I just came back from my IT department right now. I had to change my laptop battery and it took 1.30h to do it. The battery itself is extremely easy to replace. Open the lid, remove the old one and insert the new one. That's it, right? You wish.
My laptop bios is not compatible with this battery because it's the 2.0 version, so I had to update it. But of course bitlocker didn't agree with that. So I had to go bother them to update my bios, then restore the computer accepting that both bios and battery were safe, restart once more and check that it was all right.
I could have done all that by myself but I lack the permissions.
This works until you learn that 90+% of the time they haven't actually restarted, or they thought they restarted but their OS has some stupid policy of sleeping instead of restarting on shutdown (looking at you windows with your hybrid shutdown crap). That being said, sometimes you also get people who know what they are doing, but because of this they miss the basics, because "there's no way that is it" or they just don't think of it. As such everyone who actually does the bare minimal troubleshooting has the same treatment.
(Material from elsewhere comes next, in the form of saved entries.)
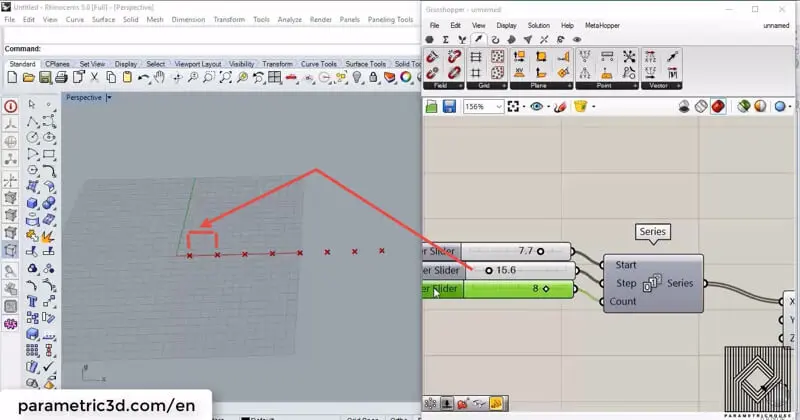Image resolution: width=800 pixels, height=420 pixels.
Task: Enable shaded preview mode (red geometry icon)
Action: coord(718,106)
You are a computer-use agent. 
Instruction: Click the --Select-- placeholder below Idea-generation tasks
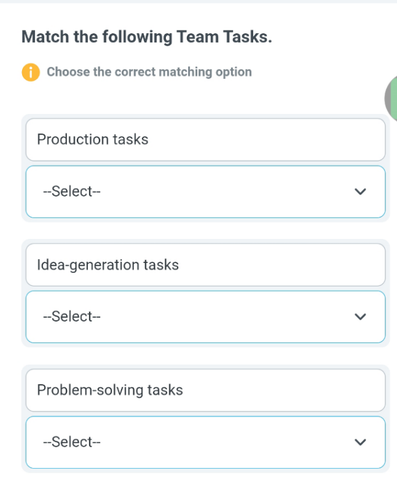pos(72,317)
Once I got a remarkably helpful tech support guy on the phone. I was having problems with my home internet (it had gotten very spotty, literally overnight). I was able to provide him with answers, and info I’d gotten from running Ookla Speedtest. I’m no professional, but he could tell I was comfortable with technology. After running up and down the stairs checking things with Speedtest, he had me adjust some rather obscure WiFi settings. It actually solved the problem, avoiding a service call!
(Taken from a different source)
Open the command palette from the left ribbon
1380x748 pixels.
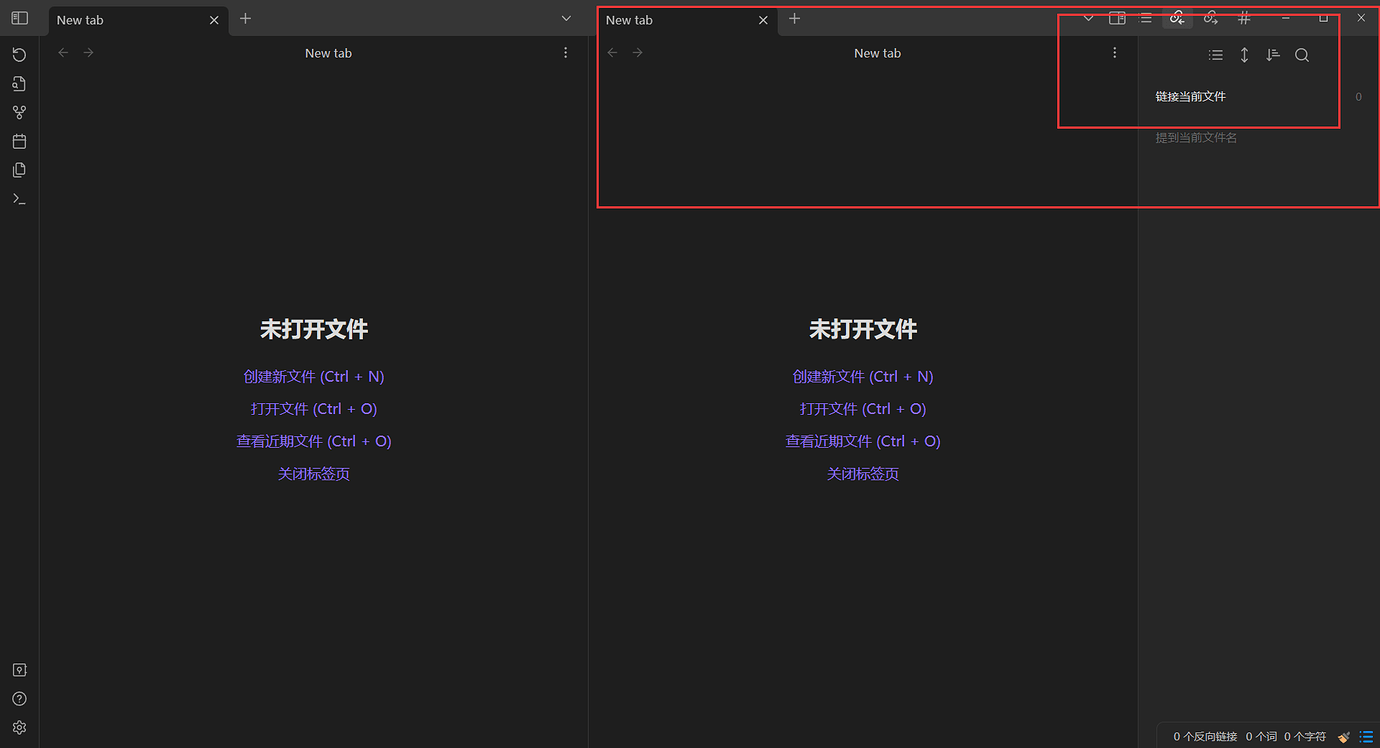click(19, 198)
It was great that he was actually competent (instead of just reading from a script), and also that he recognized that while I was a dumbass, I was a more-capable-than-average dumbass.
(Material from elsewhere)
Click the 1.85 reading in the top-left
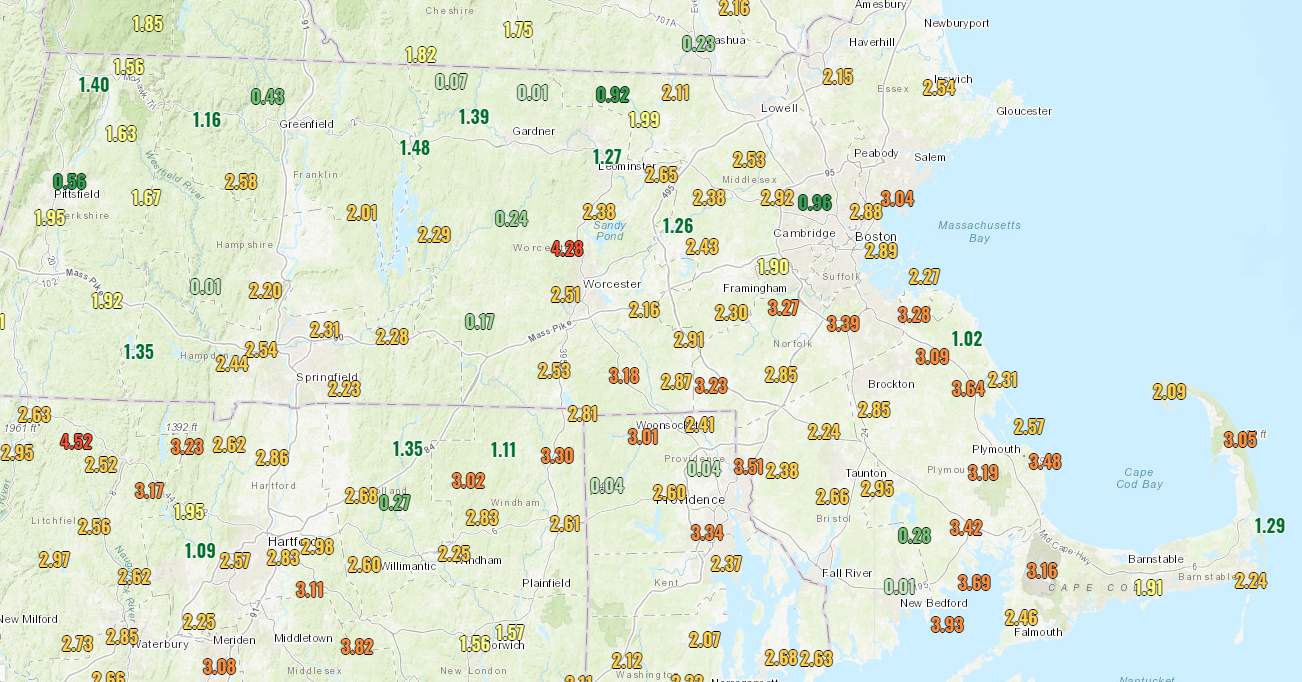1302x682 pixels. tap(148, 24)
Had a fun IT shame experience the other day I thought I'd share. An installed app dropped a shortcut on the desktop, and for whatever reason in windows, if you drag certain shortcuts to the trash it asks for admin permission.
Tried multiple times to delete, rebooted, etc. But eventually I was annoyed and desparate so I took it to IT to get quick admin permission. He selected the shortcut, hit the delete key, and it disappeared, no admin prompt. I've never felt so ashamed. But also why the fuck is that functioning as intended Windows?
I'm using Linux. Never got any support not puzzled by this. Most if the time I am on my own, ansd most of the time I get more info from google than from any IT support...
omg yes, the amount of times the company says they "support Major Linux distributions" and then when you email or message support they respond with windows troubleshooting steps REPEATEDLY and act clueless when you try to clarify, is unreal. I've even been told "sorry I don't know how to troubleshoot non-windows systems so I am going to have to put you in for a callback"
Even though I build and troubleshoot my own computers at home for a hobby, I always do exactly what I am told to do when contacting IT at my non-IT job. They don’t need or want my feedback, they just want me to do what I’m told and I’m happy with that.
IT help person is a non-technical person reading suggestions for you off a script based on what issues they enter in. Nobody on either side knows what they're doing.
I go one step further, when I make a ticket I list all the things I’ve tried first up so they don’t have to waste a lot of time with investigation and pulling info out of me. Also helps if you do step by steps to help reproduce a problem but that can be harder when crunched for time and they just never get to the ticket that fast anyways.